> [About this exercise]: Drop all images. Then write out each line below exactly as given.

> [Excerpts from a dataset]:

+---+

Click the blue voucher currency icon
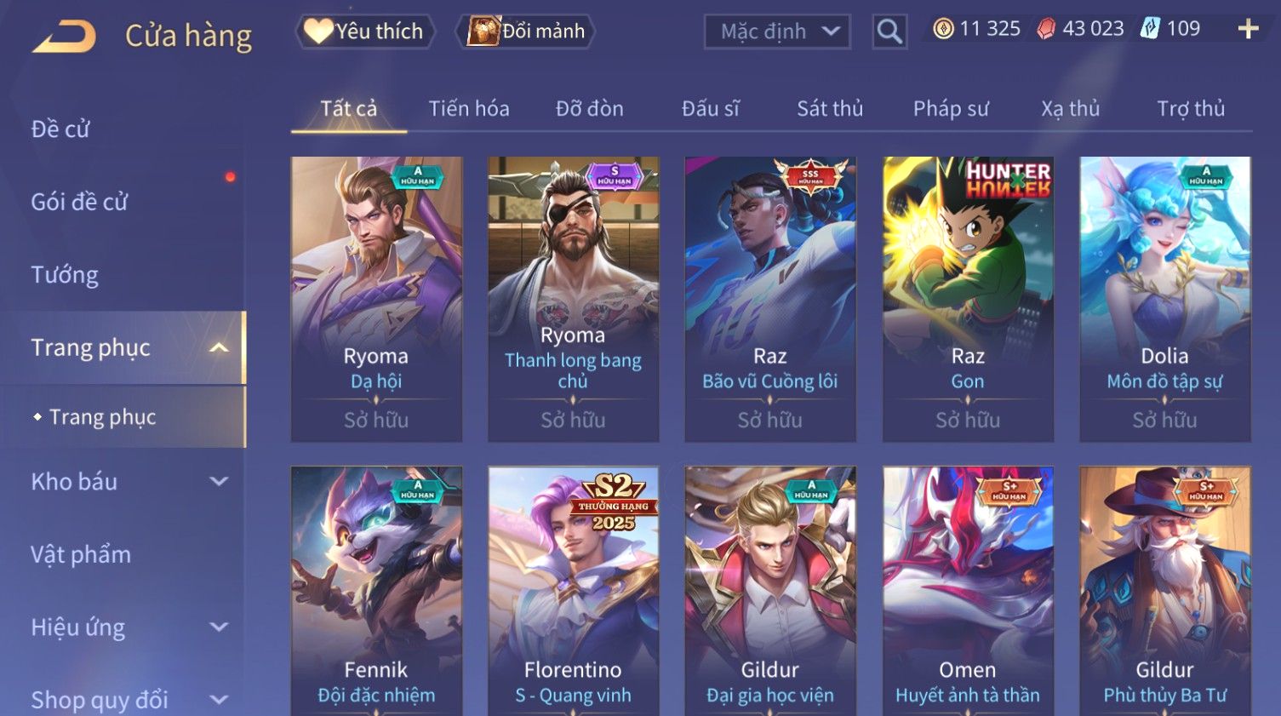The image size is (1281, 716). click(x=1150, y=28)
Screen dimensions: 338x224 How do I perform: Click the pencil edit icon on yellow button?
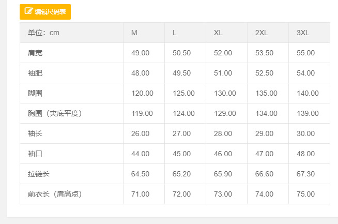(x=28, y=11)
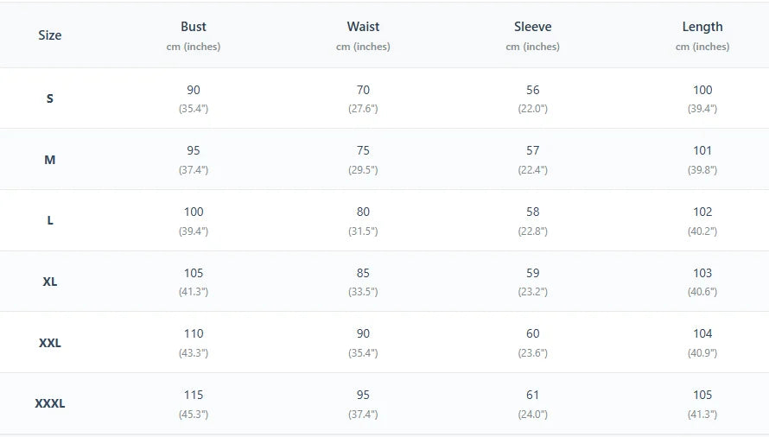Click the sleeve value 58 for size L
The width and height of the screenshot is (769, 437).
point(532,212)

+---+

> [Exercise answer]:
Click the blue voucher currency icon
The image size is (1281, 716). click(x=1150, y=28)
Screen dimensions: 338x224 How do I perform: Click the pencil edit icon on yellow button?
(x=28, y=11)
Click the sleeve value 58 for size L
The width and height of the screenshot is (769, 437).
point(532,212)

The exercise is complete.